> _THE EXERCISE_:
Give the lines of the records below as a JSON list of strings, one string per line, leaving out blank lines.

═════ ROWS ═════

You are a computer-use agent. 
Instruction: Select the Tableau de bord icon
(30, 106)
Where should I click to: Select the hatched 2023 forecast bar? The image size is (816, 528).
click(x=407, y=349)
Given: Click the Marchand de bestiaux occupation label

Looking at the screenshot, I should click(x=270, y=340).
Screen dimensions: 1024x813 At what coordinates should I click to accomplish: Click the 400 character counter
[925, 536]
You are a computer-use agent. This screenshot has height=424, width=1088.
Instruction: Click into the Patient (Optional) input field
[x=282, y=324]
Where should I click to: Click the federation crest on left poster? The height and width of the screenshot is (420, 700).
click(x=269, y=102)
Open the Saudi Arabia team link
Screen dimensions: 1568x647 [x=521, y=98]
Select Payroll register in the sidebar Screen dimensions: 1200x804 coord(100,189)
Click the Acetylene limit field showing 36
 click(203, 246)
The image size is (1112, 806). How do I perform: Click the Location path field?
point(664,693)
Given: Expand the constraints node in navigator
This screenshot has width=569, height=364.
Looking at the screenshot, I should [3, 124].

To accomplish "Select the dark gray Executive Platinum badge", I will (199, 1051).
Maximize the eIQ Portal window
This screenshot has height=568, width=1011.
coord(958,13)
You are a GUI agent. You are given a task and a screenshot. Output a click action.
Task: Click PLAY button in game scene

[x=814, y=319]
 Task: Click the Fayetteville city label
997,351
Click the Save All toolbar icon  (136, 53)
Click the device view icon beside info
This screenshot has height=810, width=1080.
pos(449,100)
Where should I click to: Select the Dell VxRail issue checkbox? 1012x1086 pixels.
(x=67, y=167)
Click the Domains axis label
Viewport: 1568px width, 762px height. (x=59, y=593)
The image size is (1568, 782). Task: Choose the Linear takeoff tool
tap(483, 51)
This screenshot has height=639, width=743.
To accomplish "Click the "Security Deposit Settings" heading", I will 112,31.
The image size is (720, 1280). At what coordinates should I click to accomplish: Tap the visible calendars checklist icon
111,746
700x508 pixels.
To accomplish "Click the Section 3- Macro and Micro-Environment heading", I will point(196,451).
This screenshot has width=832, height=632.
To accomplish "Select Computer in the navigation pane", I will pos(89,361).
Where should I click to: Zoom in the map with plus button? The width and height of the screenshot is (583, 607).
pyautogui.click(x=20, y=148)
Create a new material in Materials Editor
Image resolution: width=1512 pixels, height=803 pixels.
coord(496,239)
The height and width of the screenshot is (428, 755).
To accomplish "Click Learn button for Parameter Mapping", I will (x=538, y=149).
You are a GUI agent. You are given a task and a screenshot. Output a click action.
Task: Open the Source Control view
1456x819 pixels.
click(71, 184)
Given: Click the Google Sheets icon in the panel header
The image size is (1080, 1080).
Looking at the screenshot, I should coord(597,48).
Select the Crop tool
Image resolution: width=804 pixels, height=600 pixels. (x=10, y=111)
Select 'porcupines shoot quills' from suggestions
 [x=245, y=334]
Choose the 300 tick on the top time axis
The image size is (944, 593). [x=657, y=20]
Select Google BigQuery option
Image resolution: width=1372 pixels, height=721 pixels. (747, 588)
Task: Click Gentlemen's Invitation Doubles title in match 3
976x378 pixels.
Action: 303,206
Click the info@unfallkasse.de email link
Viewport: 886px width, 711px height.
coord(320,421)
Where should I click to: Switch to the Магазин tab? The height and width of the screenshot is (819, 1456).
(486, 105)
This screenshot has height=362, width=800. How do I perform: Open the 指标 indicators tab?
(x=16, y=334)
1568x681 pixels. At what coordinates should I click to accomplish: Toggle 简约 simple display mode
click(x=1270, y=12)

═════

> _WORKED SOLUTION_:
[
  "You are a computer-use agent. ",
  "Instruction: Select the Tableau de bord icon",
  "(30, 106)",
  "Where should I click to: Select the hatched 2023 forecast bar? The image size is (816, 528).",
  "click(x=407, y=349)",
  "Given: Click the Marchand de bestiaux occupation label",
  "Looking at the screenshot, I should click(x=270, y=340).",
  "Screen dimensions: 1024x813 At what coordinates should I click to accomplish: Click the 400 character counter",
  "[925, 536]",
  "You are a computer-use agent. This screenshot has height=424, width=1088.",
  "Instruction: Click into the Patient (Optional) input field",
  "[x=282, y=324]",
  "Where should I click to: Click the federation crest on left poster? The height and width of the screenshot is (420, 700).",
  "click(x=269, y=102)",
  "Open the Saudi Arabia team link",
  "Screen dimensions: 1568x647 [x=521, y=98]",
  "Select Payroll register in the sidebar Screen dimensions: 1200x804 coord(100,189)",
  "Click the Acetylene limit field showing 36",
  " click(203, 246)",
  "The image size is (1112, 806). How do I perform: Click the Location path field?",
  "point(664,693)",
  "Given: Expand the constraints node in navigator",
  "This screenshot has width=569, height=364.",
  "Looking at the screenshot, I should [3, 124].",
  "To accomplish \"Select the dark gray Executive Platinum badge\", I will (199, 1051).",
  "Maximize the eIQ Portal window",
  "This screenshot has height=568, width=1011.",
  "coord(958,13)",
  "You are a GUI agent. You are given a task and a screenshot. Output a click action.",
  "Task: Click PLAY button in game scene",
  "[x=814, y=319]",
  " Task: Click the Fayetteville city label",
  "997,351",
  "Click the Save All toolbar icon  (136, 53)",
  "Click the device view icon beside info",
  "This screenshot has height=810, width=1080.",
  "pos(449,100)",
  "Where should I click to: Select the Dell VxRail issue checkbox? 1012x1086 pixels.",
  "(x=67, y=167)",
  "Click the Domains axis label",
  "Viewport: 1568px width, 762px height. (x=59, y=593)",
  "The image size is (1568, 782). Task: Choose the Linear takeoff tool",
  "tap(483, 51)",
  "This screenshot has height=639, width=743.",
  "To accomplish \"Click the \"Security Deposit Settings\" heading\", I will 112,31.",
  "The image size is (720, 1280). At what coordinates should I click to accomplish: Tap the visible calendars checklist icon",
  "111,746",
  "700x508 pixels.",
  "To accomplish \"Click the Section 3- Macro and Micro-Environment heading\", I will point(196,451).",
  "This screenshot has width=832, height=632.",
  "To accomplish \"Select Computer in the navigation pane\", I will pos(89,361).",
  "Where should I click to: Zoom in the map with plus button? The width and height of the screenshot is (583, 607).",
  "pyautogui.click(x=20, y=148)",
  "Create a new material in Materials Editor",
  "Image resolution: width=1512 pixels, height=803 pixels.",
  "coord(496,239)",
  "The height and width of the screenshot is (428, 755).",
  "To accomplish \"Click Learn button for Parameter Mapping\", I will (x=538, y=149).",
  "You are a GUI agent. You are given a task and a screenshot. Output a click action.",
  "Task: Open the Source Control view",
  "1456x819 pixels.",
  "click(71, 184)",
  "Given: Click the Google Sheets icon in the panel header",
  "The image size is (1080, 1080).",
  "Looking at the screenshot, I should coord(597,48).",
  "Select the Crop tool",
  "Image resolution: width=804 pixels, height=600 pixels. (x=10, y=111)",
  "Select 'porcupines shoot quills' from suggestions",
  " [x=245, y=334]",
  "Choose the 300 tick on the top time axis",
  "The image size is (944, 593). [x=657, y=20]",
  "Select Google BigQuery option",
  "Image resolution: width=1372 pixels, height=721 pixels. (747, 588)",
  "Task: Click Gentlemen's Invitation Doubles title in match 3",
  "976x378 pixels.",
  "Action: 303,206",
  "Click the info@unfallkasse.de email link",
  "Viewport: 886px width, 711px height.",
  "coord(320,421)",
  "Where should I click to: Switch to the Магазин tab? The height and width of the screenshot is (819, 1456).",
  "(486, 105)",
  "This screenshot has height=362, width=800. How do I perform: Open the 指标 indicators tab?",
  "(x=16, y=334)",
  "1568x681 pixels. At what coordinates should I click to accomplish: Toggle 简约 simple display mode",
  "click(x=1270, y=12)"
]